Il y avait la nécessité d'une base fondamentale à travers laquelle
les Juifs seraient en mesure de discuter de la parole de D.ieu et la
partager partout où ils vont. Surtout, un texte fixe était
nécessaire pour faciliter la discussion, et non une contrainte. Si
les choses étaient restées ainsi, il serait resté en vie,
permettant à l'infini de nouvelles interprétations possibles et des
perspectives uniques.
On
pourrait même faire valoir que tous les Juifs n'avaient pas besoin
des mêmes Miswôth. Ce fut seulement pour les nécessités de
la camaraderie, et le destin commun du peuple juif et de leur mission
dans le monde, qu'ils avaient tous à s'engager à accomplir toutes
les Miswôth.

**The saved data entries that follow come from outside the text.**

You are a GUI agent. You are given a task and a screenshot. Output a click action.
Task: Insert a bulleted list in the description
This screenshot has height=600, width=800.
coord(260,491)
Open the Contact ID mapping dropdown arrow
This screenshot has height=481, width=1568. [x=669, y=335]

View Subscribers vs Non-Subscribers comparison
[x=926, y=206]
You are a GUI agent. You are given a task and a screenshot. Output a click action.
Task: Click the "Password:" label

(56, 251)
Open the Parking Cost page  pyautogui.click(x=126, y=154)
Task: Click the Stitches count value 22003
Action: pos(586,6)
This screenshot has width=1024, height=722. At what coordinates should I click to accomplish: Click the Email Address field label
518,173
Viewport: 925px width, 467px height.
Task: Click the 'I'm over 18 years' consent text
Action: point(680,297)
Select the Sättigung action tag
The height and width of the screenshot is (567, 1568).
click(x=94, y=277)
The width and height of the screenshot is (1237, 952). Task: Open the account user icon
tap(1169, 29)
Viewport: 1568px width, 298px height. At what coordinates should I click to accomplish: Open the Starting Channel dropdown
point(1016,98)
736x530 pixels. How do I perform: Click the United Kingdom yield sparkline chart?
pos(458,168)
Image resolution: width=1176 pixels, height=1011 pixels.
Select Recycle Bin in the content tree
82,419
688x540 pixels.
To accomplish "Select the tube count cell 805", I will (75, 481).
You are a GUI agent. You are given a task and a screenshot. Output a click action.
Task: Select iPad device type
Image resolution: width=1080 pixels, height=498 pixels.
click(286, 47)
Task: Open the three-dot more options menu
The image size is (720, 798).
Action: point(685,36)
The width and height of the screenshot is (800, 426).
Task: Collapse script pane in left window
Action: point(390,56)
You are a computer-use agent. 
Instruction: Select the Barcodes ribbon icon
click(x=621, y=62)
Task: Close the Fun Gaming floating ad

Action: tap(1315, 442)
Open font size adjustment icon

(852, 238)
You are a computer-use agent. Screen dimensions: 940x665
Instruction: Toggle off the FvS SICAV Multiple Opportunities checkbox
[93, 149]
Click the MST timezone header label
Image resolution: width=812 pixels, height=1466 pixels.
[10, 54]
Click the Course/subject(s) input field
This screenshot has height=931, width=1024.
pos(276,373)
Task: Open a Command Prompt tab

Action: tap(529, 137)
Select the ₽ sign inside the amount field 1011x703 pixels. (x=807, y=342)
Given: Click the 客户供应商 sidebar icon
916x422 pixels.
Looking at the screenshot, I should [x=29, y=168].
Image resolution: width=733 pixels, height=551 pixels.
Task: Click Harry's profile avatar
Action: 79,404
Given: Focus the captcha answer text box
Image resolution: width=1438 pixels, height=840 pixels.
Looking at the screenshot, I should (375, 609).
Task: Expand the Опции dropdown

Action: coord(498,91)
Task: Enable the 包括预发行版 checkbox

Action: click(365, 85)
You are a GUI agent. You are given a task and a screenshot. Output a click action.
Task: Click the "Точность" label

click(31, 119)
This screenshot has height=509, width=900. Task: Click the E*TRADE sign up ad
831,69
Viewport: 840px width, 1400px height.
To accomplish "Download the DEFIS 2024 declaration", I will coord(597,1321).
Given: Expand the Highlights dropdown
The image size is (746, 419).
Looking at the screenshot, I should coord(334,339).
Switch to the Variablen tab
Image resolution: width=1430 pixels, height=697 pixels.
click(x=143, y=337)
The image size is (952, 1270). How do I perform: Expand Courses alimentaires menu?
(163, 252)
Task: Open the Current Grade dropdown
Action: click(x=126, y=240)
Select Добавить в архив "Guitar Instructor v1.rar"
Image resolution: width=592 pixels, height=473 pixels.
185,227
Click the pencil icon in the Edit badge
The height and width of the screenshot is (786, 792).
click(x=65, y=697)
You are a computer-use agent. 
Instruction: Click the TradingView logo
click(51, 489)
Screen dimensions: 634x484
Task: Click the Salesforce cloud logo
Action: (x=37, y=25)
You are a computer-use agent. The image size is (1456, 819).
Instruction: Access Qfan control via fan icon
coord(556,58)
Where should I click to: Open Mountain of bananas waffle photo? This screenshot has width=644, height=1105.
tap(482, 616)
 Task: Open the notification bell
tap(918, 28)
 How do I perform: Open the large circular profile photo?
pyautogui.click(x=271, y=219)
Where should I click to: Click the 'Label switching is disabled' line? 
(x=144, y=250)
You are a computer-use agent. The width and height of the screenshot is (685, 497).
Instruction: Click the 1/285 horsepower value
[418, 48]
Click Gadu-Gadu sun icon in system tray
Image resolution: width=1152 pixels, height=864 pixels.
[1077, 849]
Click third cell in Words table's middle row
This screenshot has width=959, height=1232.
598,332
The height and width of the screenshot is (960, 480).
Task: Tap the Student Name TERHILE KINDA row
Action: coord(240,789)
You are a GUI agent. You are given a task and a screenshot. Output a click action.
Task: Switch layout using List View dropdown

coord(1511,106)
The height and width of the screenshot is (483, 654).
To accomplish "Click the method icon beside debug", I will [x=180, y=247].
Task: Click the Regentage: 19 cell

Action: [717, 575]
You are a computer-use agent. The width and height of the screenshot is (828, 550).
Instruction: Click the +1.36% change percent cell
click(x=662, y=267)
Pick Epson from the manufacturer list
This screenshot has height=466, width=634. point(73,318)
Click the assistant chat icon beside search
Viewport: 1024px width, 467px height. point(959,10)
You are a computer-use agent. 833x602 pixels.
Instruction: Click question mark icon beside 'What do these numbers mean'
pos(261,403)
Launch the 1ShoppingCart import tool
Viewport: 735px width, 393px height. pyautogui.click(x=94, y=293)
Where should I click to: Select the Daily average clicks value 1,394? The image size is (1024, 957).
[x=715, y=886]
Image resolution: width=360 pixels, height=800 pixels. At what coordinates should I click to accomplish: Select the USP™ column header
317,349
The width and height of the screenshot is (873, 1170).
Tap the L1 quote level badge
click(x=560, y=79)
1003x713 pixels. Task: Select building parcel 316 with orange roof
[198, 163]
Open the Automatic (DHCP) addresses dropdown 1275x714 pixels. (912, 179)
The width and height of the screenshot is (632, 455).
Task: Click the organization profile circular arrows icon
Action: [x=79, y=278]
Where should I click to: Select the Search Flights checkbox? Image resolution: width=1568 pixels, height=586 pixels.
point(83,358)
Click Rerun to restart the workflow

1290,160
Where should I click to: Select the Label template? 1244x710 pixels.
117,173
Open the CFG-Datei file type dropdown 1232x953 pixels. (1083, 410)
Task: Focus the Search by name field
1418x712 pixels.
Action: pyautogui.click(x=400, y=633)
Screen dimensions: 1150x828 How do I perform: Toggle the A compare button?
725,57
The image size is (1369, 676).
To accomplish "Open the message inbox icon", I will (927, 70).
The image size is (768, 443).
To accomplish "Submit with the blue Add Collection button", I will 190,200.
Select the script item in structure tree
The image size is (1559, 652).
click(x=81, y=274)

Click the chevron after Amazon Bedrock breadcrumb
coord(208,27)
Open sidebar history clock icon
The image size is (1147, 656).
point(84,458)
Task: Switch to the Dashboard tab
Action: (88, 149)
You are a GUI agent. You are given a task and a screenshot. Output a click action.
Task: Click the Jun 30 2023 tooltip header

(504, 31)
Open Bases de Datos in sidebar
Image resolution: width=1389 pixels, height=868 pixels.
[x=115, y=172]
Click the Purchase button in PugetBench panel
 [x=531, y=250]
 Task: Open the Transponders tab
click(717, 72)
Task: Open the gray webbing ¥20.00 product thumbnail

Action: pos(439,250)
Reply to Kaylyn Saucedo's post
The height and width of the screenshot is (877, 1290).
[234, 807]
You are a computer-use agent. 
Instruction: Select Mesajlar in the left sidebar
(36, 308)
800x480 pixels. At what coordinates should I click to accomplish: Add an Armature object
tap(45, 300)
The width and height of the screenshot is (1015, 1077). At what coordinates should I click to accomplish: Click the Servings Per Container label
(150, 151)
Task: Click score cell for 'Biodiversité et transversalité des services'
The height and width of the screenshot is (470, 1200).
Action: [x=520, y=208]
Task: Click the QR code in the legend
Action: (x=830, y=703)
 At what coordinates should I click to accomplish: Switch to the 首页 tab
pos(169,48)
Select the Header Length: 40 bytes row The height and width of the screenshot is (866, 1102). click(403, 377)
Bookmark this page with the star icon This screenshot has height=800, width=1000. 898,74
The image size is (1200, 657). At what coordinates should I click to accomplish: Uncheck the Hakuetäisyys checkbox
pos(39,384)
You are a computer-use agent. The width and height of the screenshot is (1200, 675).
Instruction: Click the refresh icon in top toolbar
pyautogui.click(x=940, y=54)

Pour reprendre les paroles de Rabbi Mordakhai
Yôséf de Isbitza, « Et bien que ce ne soit pas chaque Juif
qui ait besoin de toutes les interdictions contenues dans la Tôroh,
il a néanmoins l'obligation de tenir compte de cette interdiction et
l'assumer pour le bien de ses correligionnaires Juifs »
(Méi Hashilô`ah, Parashath Baré`shith 22:12)
- La nature de la Halokhoh
La
Halokhoh est le résultat pratique de croyances non finalisées, un
mode de vie pratique tout en restant dans un suspens théologique.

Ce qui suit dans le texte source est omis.